The findings suggest that the singular node and client performance of DAG-based DLTs, particularly IOTA’s implementation, is significantly lower than both blockchain and hybrid DLTs in terms of throughput and latency. Nevertheless, it excels when scaling the network to multiple nodes working in parallel. When compared directly to blockchain-based technologies like Hyperledger Fabric or Ethereum, which do experience with decreased performance when scaled to multiple nodes within the network, IOTA does not behave in the same way. On the contrary, IOTA even gains throughput performance and remains at the same latency level, no matter the node scaling. Thus, for smaller networking scenarios with a fixed amount of nodes within the network, blockchain or hybrid DLTs provide the most reliable throughput and latency, whereas, in dynamically changing scenarios, DAG-based DLTs should be used to cope with higher flexibility and scalability demands. Hybrid DLTs provide an intermediary solution, fixing both the scalability problem of blockchain systems and the diminished throughput performance of DAG-based DLTs. These technologies have been evaluated in their public, generally slower variants. But even though their implementation relies on the whole internet, they have proven to be viable candidates to implement smart contracts on or deploy custom nodes. Due to their DAG-based consensus, they are generally more capable of handling multiple hundreds or thousands of transactions per second, which has previously not been possible with traditional blockchain systems.
As shown in the real-world use case examples, even existing scenarios can benefit from the introduction of DAG-based DLTs, e.g., to host trusted data or provide traceability for legal product provenance. Future work may focus on setting up all-private DLTs in the above-mentioned categories to provide a private DLT network comparison. Furthermore, since IOTA is currently transitioning to a fully decentralized version, also allowing smart contract integration, comparing Fabric’s, Ethereum’s, and IOTA’s smart contract performance to each other could result in a comprehensive performance overview for interested developers.

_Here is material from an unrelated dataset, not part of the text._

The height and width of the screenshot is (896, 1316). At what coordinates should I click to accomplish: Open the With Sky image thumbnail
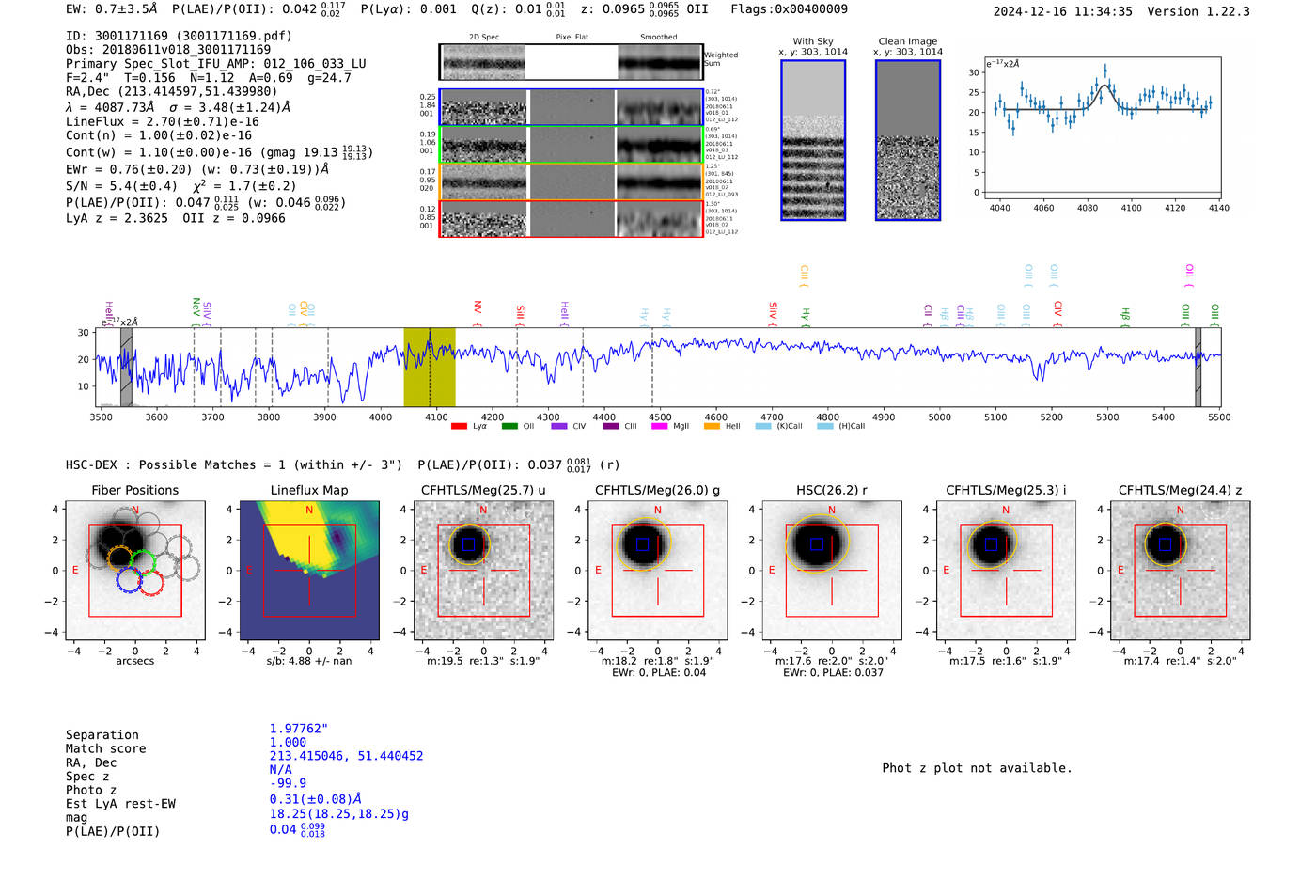(x=813, y=140)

In the near future, more DAG technologies will need to emerge and evolve in order to increase both research efforts and industrial appreciation of this technological paradigm. The improved scalability and generally higher transaction throughput form the basis for a highly competitive technology for blockchain platforms. By adding smart contract functionality, fully functional DAG platforms can truly outperform common blockchain systems in terms of both scalability and performance.